Belmont did disclose that from Aug. 1, 2023, through July 31, 2024, student athletes were involved in 194 NIL transactions. But the values of these transactions weren’t released.
That secrecy is not inherent just to Belmont.
The Athletic, the sports journalism department of The New York Times, wrote an article interviewing college basketball coaches, agents and representatives who were granted anonymity to allow for full honesty regarding their situations.
The story detailed how the free-for-all nature of NIL has caused headaches for everyone in college basketball.
And with more alternatives for players to earn money, the confusion over NIL only worsens.
Some players get money from advertising and promotions.
Others get money from selling merchandise.
But one of the more dominant means of paying players comes from collectives, independent organizations that pool funds from donors to help create NIL opportunities for student-athletes.

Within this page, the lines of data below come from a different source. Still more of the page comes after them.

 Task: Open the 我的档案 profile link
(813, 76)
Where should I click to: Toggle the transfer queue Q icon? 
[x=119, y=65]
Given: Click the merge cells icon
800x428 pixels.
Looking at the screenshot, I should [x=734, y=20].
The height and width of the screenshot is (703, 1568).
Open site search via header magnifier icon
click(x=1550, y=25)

With the rise of collectives, regulating NIL seems to become more challenging for everyone involved.
Opendorse, a company that tracks the NIL market, estimates 80 percent of NIL revenue will come from collectives.

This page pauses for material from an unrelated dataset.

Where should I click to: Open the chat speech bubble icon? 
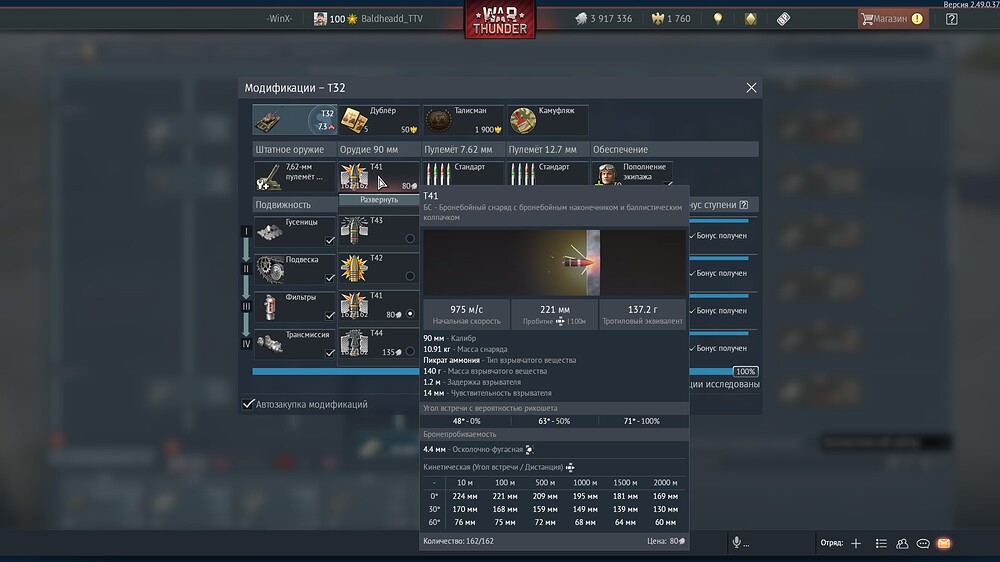(923, 543)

“Talking to these collective agents, at our level to be good, I think you need like $300,000. To be really good, $500,000,” one mid-major coach told The Athletic.
For Bradley head coach Brian Wardle, whose team is also in the MVC, the rising costs of NIL need regulation before they become impossible to control.
“I’m a former player. I'm all about finding ways to pay the student athletes, especially when you're seeing the money that's being made in TV deals. I love that student athletes get a little something back now,” Wardle said during an interview with college basketball Podcast Three Man Weave. “But hopefully it gets regulated one day because it's pretty crazy. There is a lot of money being thrown around out there right now.”
But instead of being regulated, collectives have only grown in popularity in college athletics.
Belmont hasn’t publicly mentioned a collective, but plenty of other schools have.
There are currently over 225 collectives for Division I programs, willing to hand out money to ensure their schools field the best teams.
The University of Texas, The Ohio State University and Louisiana State University have all raised over $20 million for their collectives, according to the NCAA.
The University of Tennessee also recently added a “talent fee” on its 2025 football season tickets to help fund NIL.
The results are players getting benefits added to their NIL deals.
“One of our guys got $600,000, an apartment and an Uber account,” one coach said in The Athletic article.
Another coach mentioned luxurious gifts such as cars, airline vouchers and airline tickets.
A perk of the money coming from collectives is a tantalizing promise of making millions.
“The first time I got asked for a million dollars, I thought it was a joke,” one collective representative said in the article. “I said, ‘We might be out, but give me a couple days.’ The next day, he signed with a school I’ve been told has three boosters who’ve basically told the staff, ‘You have a blank check.’”
But with the blank-check offer comes promises that may never come to fruition.
“I’ve heard of coaches told by their administrators they have one number for NIL, and two weeks later, their collective guy will say, ‘No, that’s not true.’ Hundreds of thousands of dollars less, and they’ve already promised out the money,” a mid-major coach said in the article. “Now they’ve got to figure out how to raise it. ADs are telling the coaches to offer more than even what the collective’s got.”
The false-promise method has become so severe that one coach likened it to “a Ponzi Scheme” in the article.
And with the opportunity for players to make millions in college at bigger schools, teams in smaller conferences are now becoming used as the minor leagues.
Until something changes, senior Belmont basketball fan Camryn Moore said she fears players will break out at Belmont and then leave for a bigger school and a bigger paycheck.
“I think that Belmont basketball does a great job of setting up these players for success and getting their names out there. However, it is difficult to tell whether players will continue to leave with the uncertainty of NIL.”